Extramedullary plasmacytomas are less common than bone marrow involvement by plasma cells as bone marrow provides a favorable microenvironment for plasma cell proliferation (9). The incidence of solitary bone plasmacytoma (SBP) is 5% and even lesser in solitary soft tissue plasmacytoma. 25% of SBP have evidence of systemic disease and have a high incidence of progression to MM if the systemic disease is not present on initial presentation. Contrarily, SEP is associated with a better prognosis (9). A retrospective review analyzing the response to treatment in SEP reported favorable outcomes: 85% of cases remained disease-free and 78% were alive in 15 years (7). The scenario where EMD is present in an existing MM patient is quite different; the prognosis of such patients is dismal. Rosenberg et al reported post-orchiectomy survival to be around 5 weeks to 48 months. Moreover, patients who relapse without EMD involvement have a much longer overall survival than patients with evidence of EMD (109 vs. 38 months; p<0.001). Also, when doing a comparison within EMD, bone-related EMD is associated with better overall survival compared to soft-tissue EMD (45 vs. 30 months; p=0.022) (10).

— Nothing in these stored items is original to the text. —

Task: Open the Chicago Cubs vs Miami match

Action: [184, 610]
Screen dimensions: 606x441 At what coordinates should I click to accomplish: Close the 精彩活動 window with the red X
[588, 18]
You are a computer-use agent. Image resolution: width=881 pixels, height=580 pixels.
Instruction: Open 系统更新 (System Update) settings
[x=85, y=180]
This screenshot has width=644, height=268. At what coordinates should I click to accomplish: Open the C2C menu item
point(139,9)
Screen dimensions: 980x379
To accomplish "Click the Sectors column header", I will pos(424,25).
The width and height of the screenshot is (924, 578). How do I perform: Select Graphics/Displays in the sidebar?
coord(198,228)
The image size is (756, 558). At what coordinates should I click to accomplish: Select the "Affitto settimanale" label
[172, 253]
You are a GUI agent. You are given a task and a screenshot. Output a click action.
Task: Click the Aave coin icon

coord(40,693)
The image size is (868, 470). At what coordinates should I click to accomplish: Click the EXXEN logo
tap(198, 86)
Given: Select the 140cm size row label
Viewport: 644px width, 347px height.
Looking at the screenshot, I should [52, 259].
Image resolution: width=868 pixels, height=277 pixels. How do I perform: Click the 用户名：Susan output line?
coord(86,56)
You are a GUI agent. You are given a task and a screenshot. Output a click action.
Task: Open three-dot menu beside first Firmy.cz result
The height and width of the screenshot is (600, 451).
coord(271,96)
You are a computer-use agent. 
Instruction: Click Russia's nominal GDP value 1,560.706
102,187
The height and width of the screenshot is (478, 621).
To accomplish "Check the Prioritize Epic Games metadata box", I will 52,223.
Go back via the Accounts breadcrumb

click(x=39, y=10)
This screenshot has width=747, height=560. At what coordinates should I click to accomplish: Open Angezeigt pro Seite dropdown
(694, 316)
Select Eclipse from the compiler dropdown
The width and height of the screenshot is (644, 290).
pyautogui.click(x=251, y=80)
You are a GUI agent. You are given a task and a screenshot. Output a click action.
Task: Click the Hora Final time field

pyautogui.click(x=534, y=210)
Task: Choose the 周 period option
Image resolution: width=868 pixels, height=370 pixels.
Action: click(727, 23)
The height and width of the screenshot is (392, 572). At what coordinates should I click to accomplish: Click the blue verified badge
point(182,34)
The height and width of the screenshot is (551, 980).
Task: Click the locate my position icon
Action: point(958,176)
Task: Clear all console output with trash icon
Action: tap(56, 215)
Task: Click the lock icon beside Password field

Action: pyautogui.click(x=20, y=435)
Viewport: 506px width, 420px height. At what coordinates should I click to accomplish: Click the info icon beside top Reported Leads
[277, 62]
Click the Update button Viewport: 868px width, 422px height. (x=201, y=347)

Testicular plasmacytoma is a rare occurrence and accounts for 0.03% to 0.1% of all primary and secondary testicular neoplasms. Testicular plasmacytomas usually occur in patients with systematic multiple myeloma, either at diagnosis or at relapse (11). It is proposed that the testes serve as a sanctuary site for hematological malignancies because of the presence of testicular-blood barrier (1). Hence it is imperative to keep a high index of suspicion for testicular plasmacytoma in the right clinical context when evaluating a patient with known MM. Even in our case, patient’s testicular plasmacytoma was initially mistaken for epididymo-orchitis and was treated with antibiotics.

This is reminiscent of acute lymphoblastic leukemia (ALL) where up to 17% of patients in complete remission present with testicular involvement of ALL, making the male sex a negative prognostic factor (12). Historically, testicular involvement of ALL has been well-described and well researched. Possible mechanisms for chemotherapy resistance in the testes include: i) Presence of different leukemic clone in the testes compared to the bone marrow; ii) Tight junctions between the myoid cells and Sertoli cells preventing large chemotherapeutic molecules from penetrating into the seminiferous tubules; iii) Lower concentration of chemotherapy in the interstitium where the leukemic cells are situated in the testes; iv) Cooler temperature of the testes which makes the chemotherapeutic agents less effective; v) Testes being an immune-privileged site due to the presence of prostagladin E2, anti-inflammatory cytokines and complement inhibitors (13). With the introduction of high-dose methotrexate and improves systemic chemotherapy, orchiectomy and irradiation is rarely needed in ALL involving the testes (13). Moreover, the rates of testicular relapse have significantly reduced with modern intensive chemotherapy. Lessons learnt from ALL can be incorporated into testicular plasmacytoma as well.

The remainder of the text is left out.